Jamie Dimon is the CEO of JP Morgan Chase and apparently doesn’t know his own tax rate:
“Most of us wage earners are paying 39.6 percent in taxes and add in another 12 percent in New York state and city taxes and we’re paying 50 percent of our income in taxes,” Dimon said in defense of his fellow Wall Street bankers.
Of course the top marginal tax rate now is 35%, not 39.6, but maybe he’s simply confusing the rate he paid in the ’90’s with today. No big deal, right? Yet it kind of puts a silly spin on this whole argument about letting the Bush-era tax cuts expire for the wealthy, no? Matt Yglesias explains the behavioral conundrum:
The entire debate in congress over taxes is that President Obama wants to restore the top marginal rate to the level that Dimon thinks it already is. Meanwhile, Dimon doesn’t even know what tax rate he pays. Just saying.
I actually completely understand his ignorance of what tax rate he pays. Indeed, like a lot of us he probably has an accountant file his taxes for him. No big deal, right? Except not only does Dimon not know his top marginal tax rate, he doesn’t seem to understand the concept of a top marginal tax rate. A top marginal rate of 35% would only apply to income over $250,000 dollars. You don’t just simply add up all the tax rates that apply to you and come up with your total tax rate.

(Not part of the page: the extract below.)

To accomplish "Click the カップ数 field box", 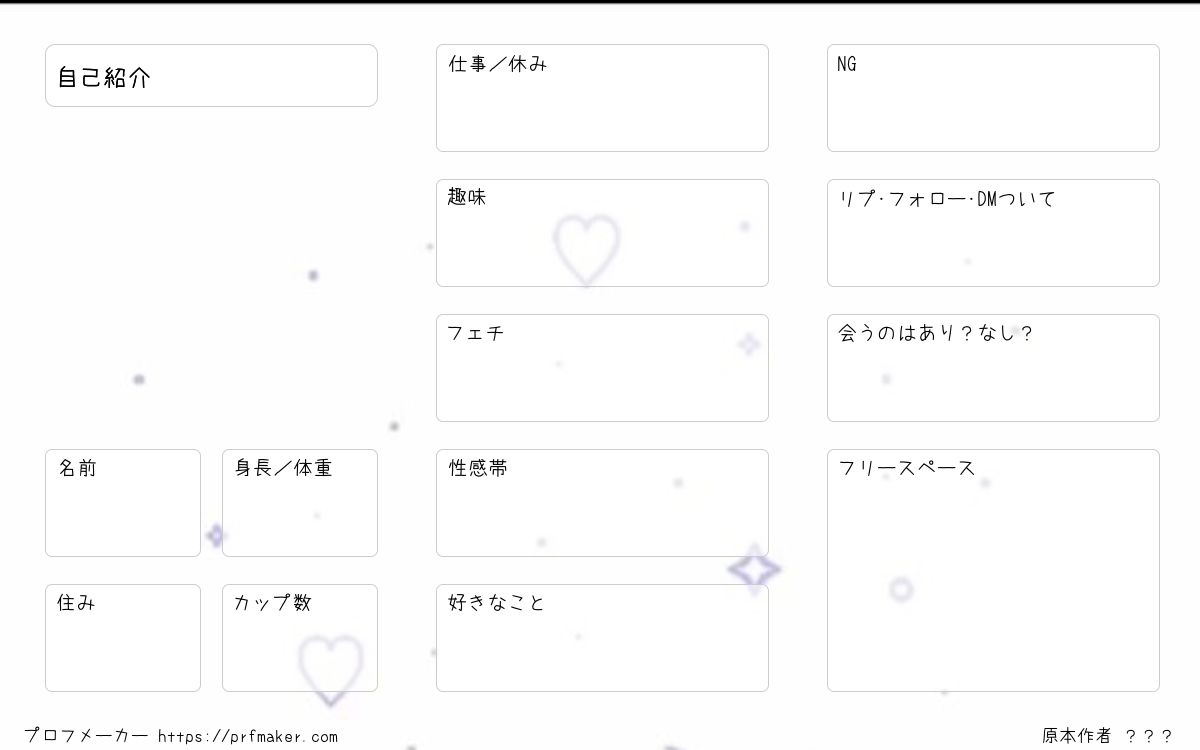I will click(x=300, y=638).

This seems to me to be one of the most basic concepts about how our tax system works, something that escapes a CEO of a major bank who decides he’s knowledgable enough to comment on American tax policy. This may be peanuts in the grand scheme of things but it underscores a point I’ve been thinking lately, which is that I don’t understand this assumption on the part of some people that businesspeople (CEO’s in particular) are inherently competent on macroeconomic issues and public policy. For if Mr. Dimon is a representative example, then I can’t help but think that such assumptive trust is sorely misplaced.